Stored data:
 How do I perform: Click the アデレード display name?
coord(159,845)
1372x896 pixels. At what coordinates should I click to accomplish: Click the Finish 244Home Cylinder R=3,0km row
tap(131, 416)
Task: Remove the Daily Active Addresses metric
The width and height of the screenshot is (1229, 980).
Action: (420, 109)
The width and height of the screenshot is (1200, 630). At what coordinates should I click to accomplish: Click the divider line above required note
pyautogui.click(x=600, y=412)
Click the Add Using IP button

What the task requires
Restate the data above word for word, omitting nothing.

Task answer
 How do I perform: Click the アデレード display name?
coord(159,845)
1372x896 pixels. At what coordinates should I click to accomplish: Click the Finish 244Home Cylinder R=3,0km row
tap(131, 416)
Task: Remove the Daily Active Addresses metric
The width and height of the screenshot is (1229, 980).
Action: (420, 109)
The width and height of the screenshot is (1200, 630). At what coordinates should I click to accomplish: Click the divider line above required note
pyautogui.click(x=600, y=412)
Click the Add Using IP button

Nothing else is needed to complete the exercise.